June 22, 2006

Time after time after time...

The Oxford English Corpus, a lexicographical research project on 21st-century English, has generated a surprising amount of copy for news organizations lately. First it was announced that the corpus had surpassed 1 billion words, though unfortunately the accompanying Associated Press article ran under the risible headline, "English Language Hits 1 Billion Words." Then it was revealed that the OEC is chock full (chalk full?) of pernicious eggcorns. Now the AP brings the latest news: the most frequently occurring noun in the OEC is time. The wire story (which was considered newsworthy enough to be reproduced by CNN, the LA Times, the Washington Post, the Guardian, and a host of other media outlets) begins as follows:

For those who think the world is obsessed with "time," an Oxford dictionary added support to the theory Thursday in announcing that the word is the most often used noun in the English language.

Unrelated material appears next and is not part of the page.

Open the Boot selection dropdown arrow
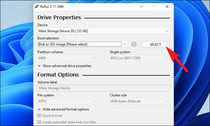210x126 pixels. pyautogui.click(x=125, y=44)
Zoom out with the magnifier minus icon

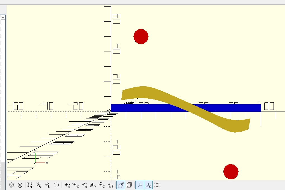click(x=48, y=185)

The AP writer apparently followed the lead of the press release out of Oxford, which reads:

It's official: we're a nation ruled by time

We like to be punctual, we expect our trains to run to schedule, and many of us spend our working day watching the clock. Now the new revised eleventh edition of the Concise Oxford English Dictionary can officially confirm that we are indeed ruled by time. Drawing on evidence from the Oxford English Corpus, the word time comes top in the list of commonest nouns in the English language, with year (3rd), day (5th) and week (17th) not far behind.

So is the ranking of time as the top noun really indicative of anything about the way we live in the 21st century? Well, first of all, who are "we"? The AP writer refers to "the world," apparently under the belief that the English language is now completely universal, while the Oxford press release writer more modestly refers to the "nation" (i.e., the United Kingdom), pitching the story to a domestic audience. The truth, of course, lies somewhere in between, as the sources used for the OEC are neither restricted to the UK nor open to non-English texts. The coverage is intended as a representative snapshot of the world's Anglophones, with US and British English dominating (together accounting for 80 percent of all texts) and the remainder devoted to a variety of world Englishes (Australian, South African, Canadian, Caribbean, Indian, Singaporean, etc.).

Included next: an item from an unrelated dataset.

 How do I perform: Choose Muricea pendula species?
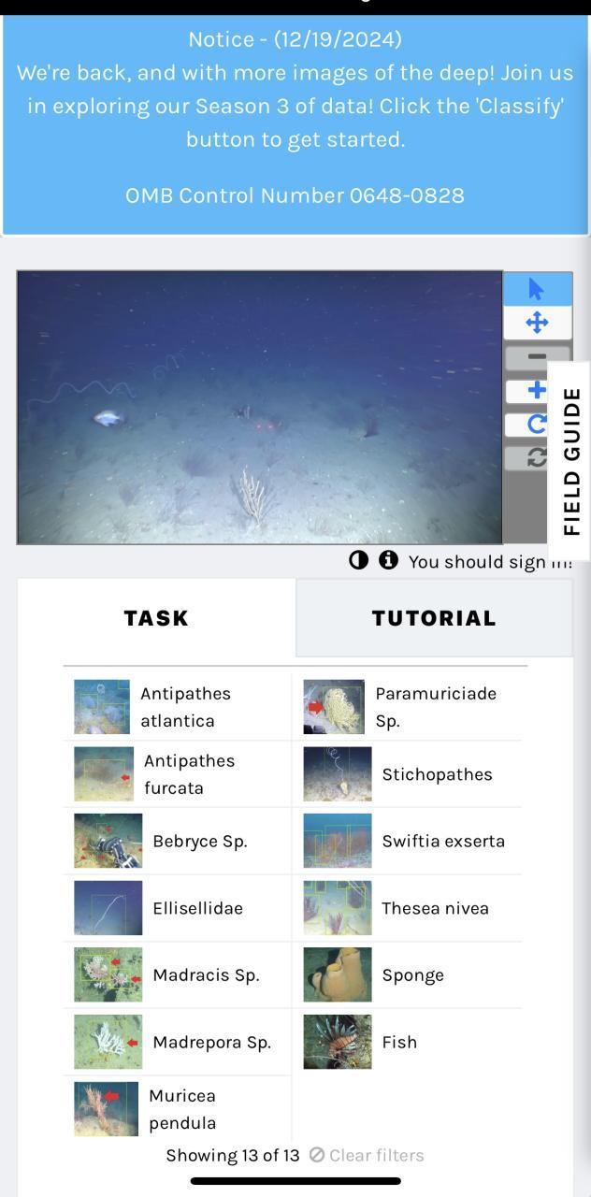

Restricting the discussion to the Anglosphere then, do the OEC findings imply that we are "obsessed with" or "ruled by" time? I'm not convinced. This seems like a kind of pop-Whorfianism not too far removed from the old "Eskimo words for snow" meme. But at least frequency data from a broad corpus of texts should be a little more telling than a simple count of words in the lexicon, right? Depends on what you want the data to be telling you. For instance, though time is the top-ranked noun in the OEC's list of most common words, overall it only ranks #55. The top spots are dominated by boring words like the, to, of, and, a, and in, which are hardly conducive to lively PR copy. There are also several verbs that rank ahead of time on the list: be (#2), have (#9), do (#19), say (#28), get (#47), go (#49), and make (#52). Does this mean we English speakers are obsessed with being, having, doing, saying, getting, going, and making?

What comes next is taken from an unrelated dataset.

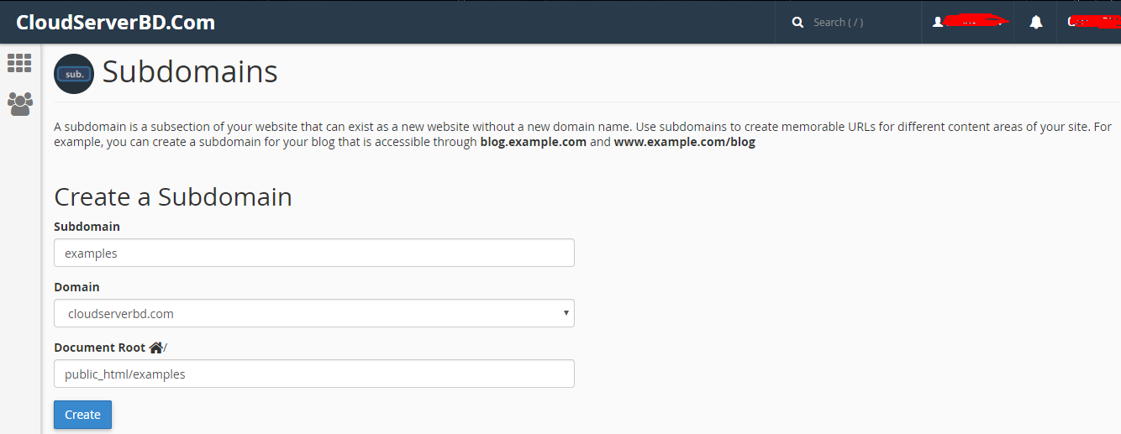The height and width of the screenshot is (434, 1121).
Task: Click into the Document Root field
Action: (313, 374)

Nouns are easier to get a hold on, even abstract ones like time, so it's not surprising that other parts of speech got neglected by the copywriters. (Imagine the headline: "We definitely love definite articles! The triumphs over a!")  But even just considering nouns, I fail to find anything particularly newsworthy about time being ranked the most frequent. Taking a look at other extensive English corpora collected in the past, we can see that the dominance of time is nothing new. The British National Corpus, compiled in the early 1990s, had time as the top noun, according to the frequency lists published in a book based on BNC data (Word Frequencies in Written and Spoken English). And we can go all the way back to the Brown Corpus of Standard American English, a million-word corpus derived from texts printed in 1961. Time was the top noun back then too (according to this list), coming in at #66 overall.

So has time at least jumped in the standings, if it's at #55 in 21st-century texts? Probably not. The OEC uses slightly different coding standards from the Brown Corpus, choosing to merge items that differ by number or tense. So, for instance, the Brown Corpus separately ranks is (#8), was (#9), be (#17), are ( #24), and were (#34), while the OEC lumps them all together under be, bringing that item all the way up to second place. Similarly, say, says, and said are all merged together under say, which stands at #28 on the OEC list — same goes for have, has and had. Once all of those mergings are accounted for, time ends up ranking just about where it was back in 1961.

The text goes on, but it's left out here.